Portanto, o aumento anual dos benefícios concedidos e o alto gasto previdenciário com as aposentadorias por tempo de contribuição e por idade, justificam a manutenção do fator previdenciário, que uma vez extinto, não possibilitará a economia milhões aos cofres públicos, em um cenário preocupante de contas públicas bem ajustadas e em que a expectativa de vida do cidadão vem crescendo ano após ano, assim como o número de pessoas dependentes do sistema previdenciário.

 

3.2. CONSEQÜÊNCIAS POSITIVAS DA EXTINÇÃO PARA OS CONTRIBUINTES

 

Em uma vertente mais socialista e protecionista, aparecem os defensores da extinção do fator previdenciário, evitando a diminuição do benefício da aposentadoria por tempo de contribuição, já que o requisito essencial para a sua concessão é somente atingir o tempo de contribuição necessário, sem qualquer vinculação com critério de idade.

 

Para tanto, alega-se que o ordenamento legal brasileiro não veda a manutenção dos aposentados no mercado de trabalho, de tal modo que o beneficiário da aposentadoria por tempo de contribuição se manterá laborando, vertendo contribuições para a Previdência Social, não havendo possibilidade futura de revisão da aposentadoria concedida.

 

Ou seja, o aposentado por tempo de contribuição, por um lapso temporal, ainda financiará o sistema, sustentando, assim, parte de seu benefício, vindo a ser totalmente dependente do seguro social apenas quando não se mostrar mais apto ao trabalho.

 

Destarte, a concessão de aposentadoria para aqueles que detêm capacidade laborativa, já reduz os efeitos nas contas previdenciárias ao permitir a manutenção do aposentado no mercado de trabalho. Assim, o próprio cidadão financiará uma parte de seu benefício, em porcentagens variadas de 8%, 9%, 11% e 20%, de acordo com a sua categoria de contribuinte e salário, incidindo sobre a sua remuneração.

» **Entradas do conjunto**:
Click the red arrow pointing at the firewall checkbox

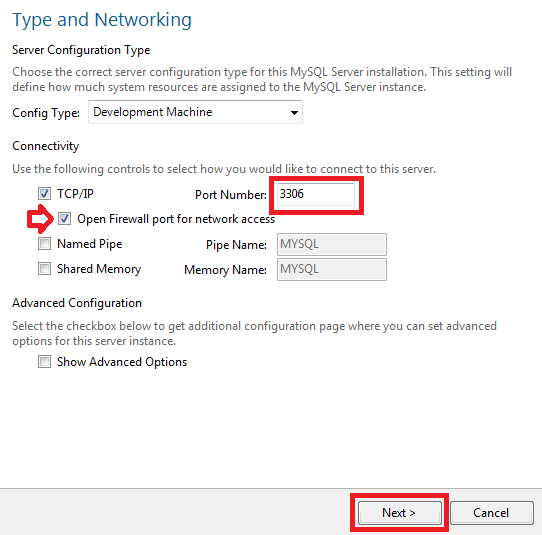click(40, 219)
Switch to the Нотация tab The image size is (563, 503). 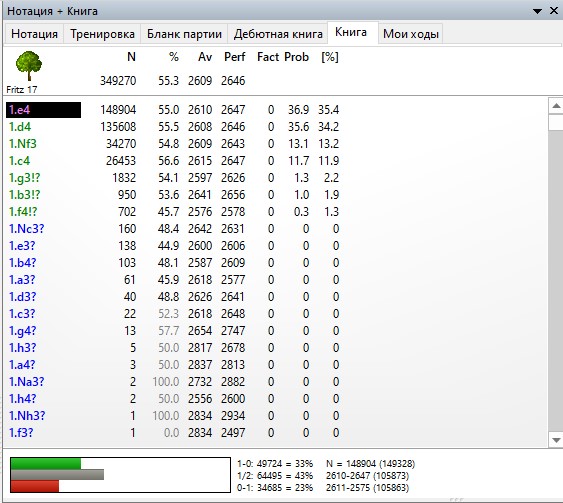[x=34, y=34]
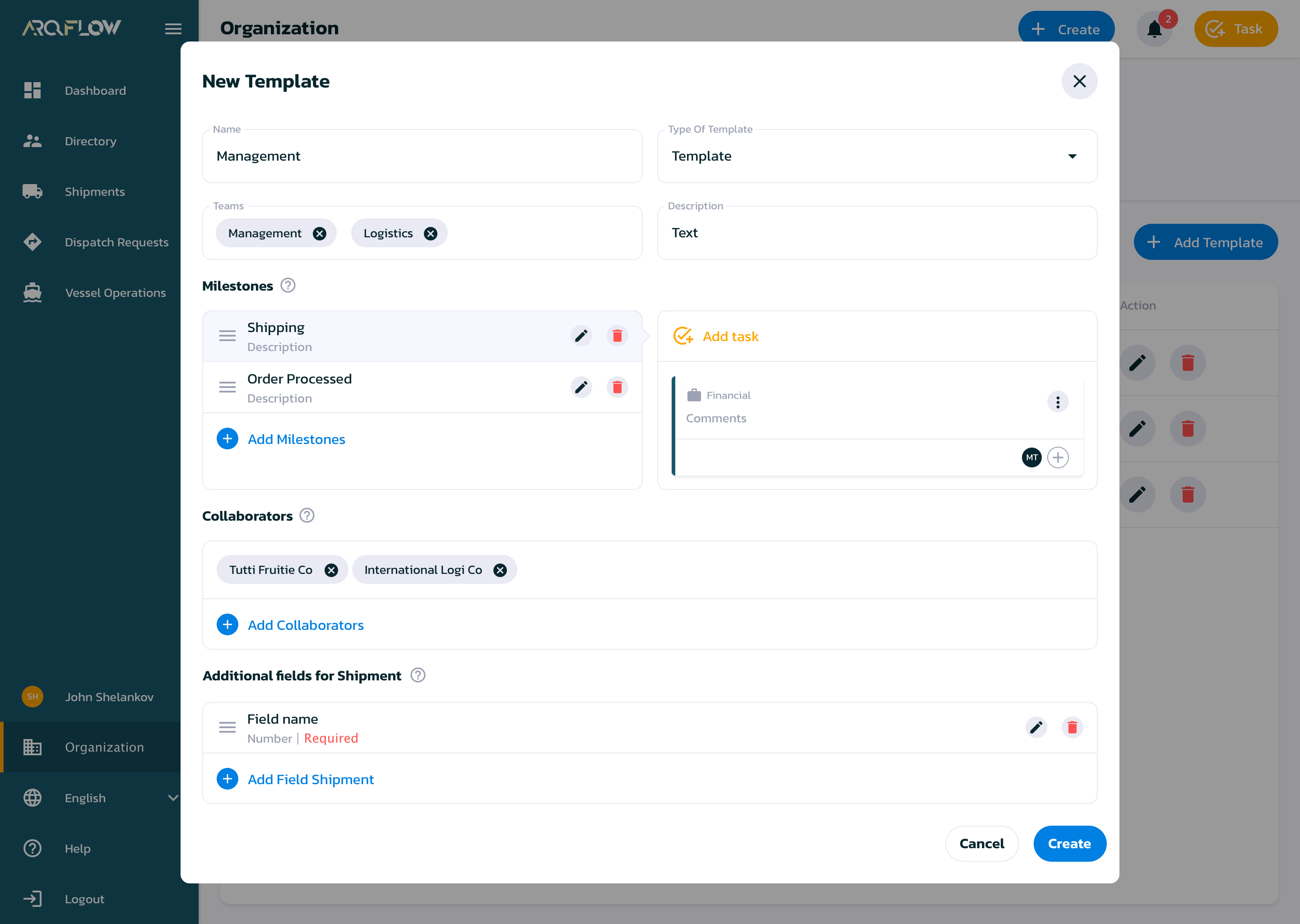The image size is (1300, 924).
Task: Edit the Shipping milestone
Action: point(581,336)
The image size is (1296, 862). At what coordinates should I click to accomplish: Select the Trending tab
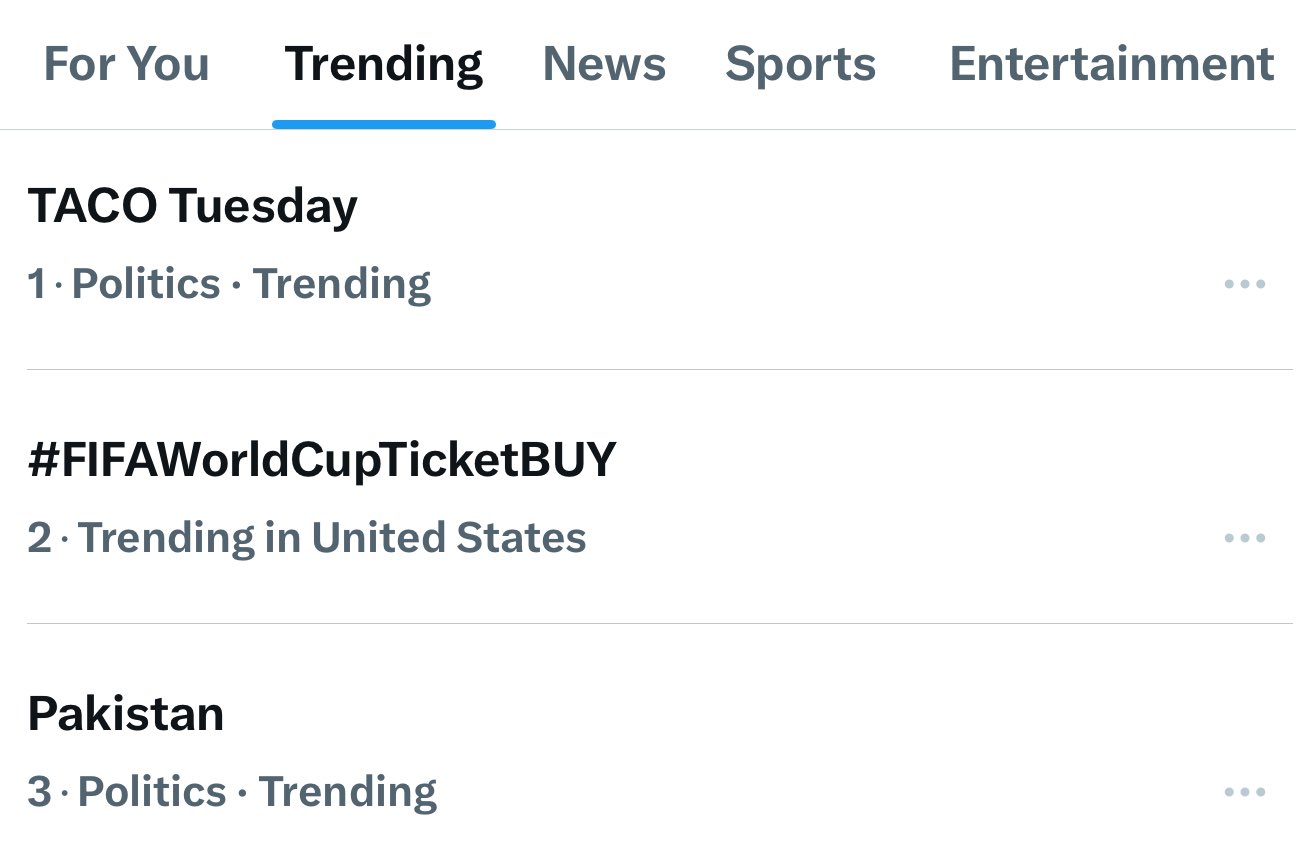click(384, 65)
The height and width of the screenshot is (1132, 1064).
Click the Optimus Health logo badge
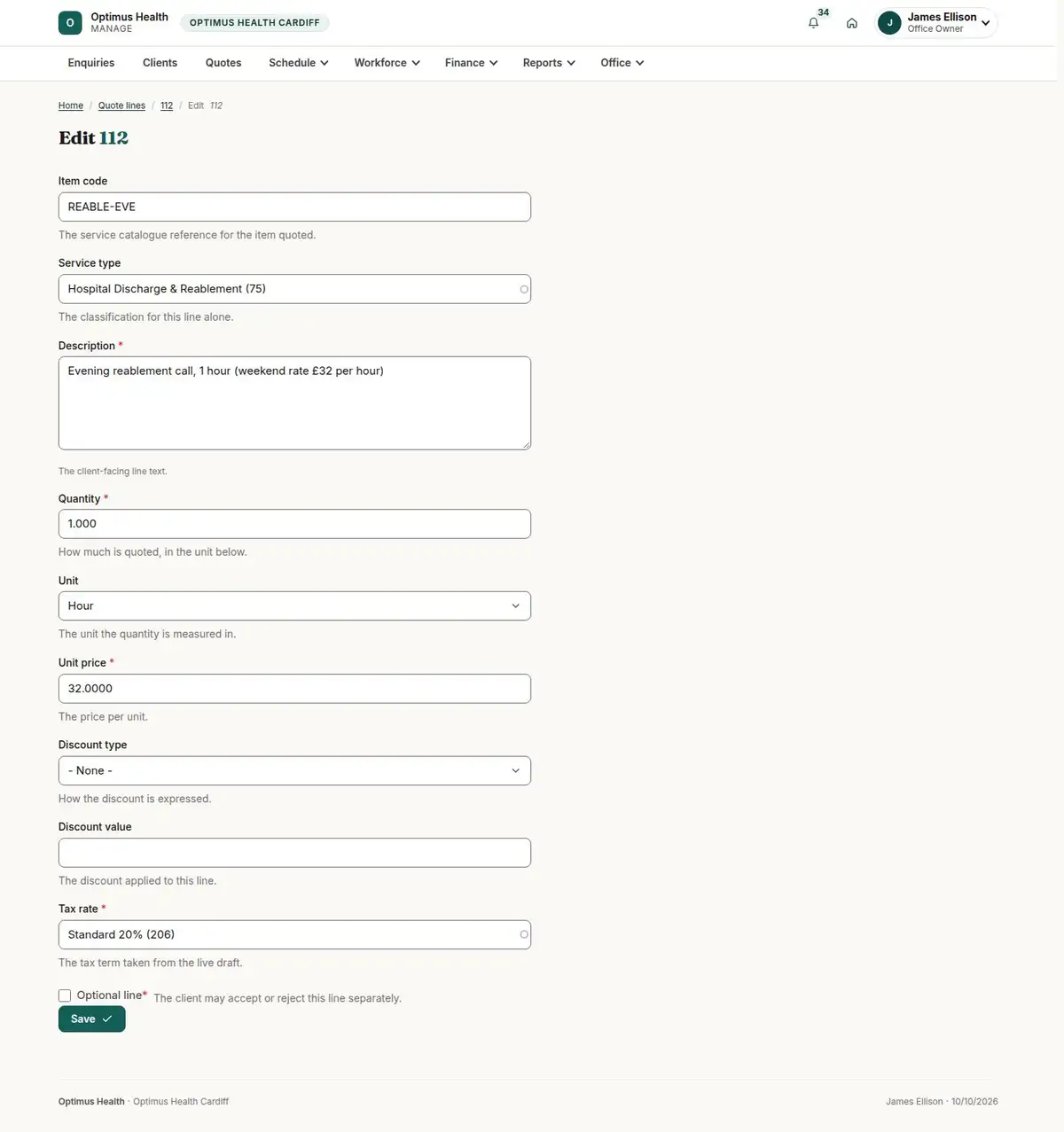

» **Lista de tarefas**:
A – De acordo com o texto sobre o fator previdenciário, qual é o requisito essencial para a concessão da aposentadoria por tempo de contribuição?
B – Transcreva do texto sobre o fator previdenciário o trecho que começa com as palavras "Portanto, o aumento" e termina com "critério de idade.".
C – Indique se cada afirmação a seguir está de acordo com o texto sobre o fator previdenciário, respondendo sim ou não e citando literalmente as palavras do texto que decidem. (i) O ordenamento legal brasileiro proíbe que os aposentados continuem no mercado de trabalho. (ii) O cidadão financiará parte de seu benefício em porcentagens de 8%, 9%, 11% e 20%. (iii) A expectativa de vida do cidadão vem diminuindo a cada ano.
As entradas vêm de outra fonte.

» **Respostas corretas**:
A – Somente atingir o tempo de contribuição necessário, sem qualquer vinculação com critério de idade.

B –
Portanto, o aumento anual dos benefícios concedidos e o alto gasto previdenciário com as aposentadorias por tempo de contribuição e por idade, justificam a manutenção do fator previdenciário, que uma vez extinto, não possibilitará a economia milhões aos cofres públicos, em um cenário preocupante de contas públicas bem ajustadas e em que a expectativa de vida do cidadão vem crescendo ano após ano, assim como o número de pessoas dependentes do sistema previdenciário.

 

3.2. CONSEQÜÊNCIAS POSITIVAS DA EXTINÇÃO PARA OS CONTRIBUINTES

 

Em uma vertente mais socialista e protecionista, aparecem os defensores da extinção do fator previdenciário, evitando a diminuição do benefício da aposentadoria por tempo de contribuição, já que o requisito essencial para a sua concessão é somente atingir o tempo de contribuição necessário, sem qualquer vinculação com critério de idade.

C –
(i) Não: "o ordenamento legal brasileiro não veda a manutenção dos aposentados no mercado de trabalho".
(ii) Sim: "em porcentagens variadas de 8%, 9%, 11% e 20%".
(iii) Não: "a expectativa de vida do cidadão vem crescendo ano após ano".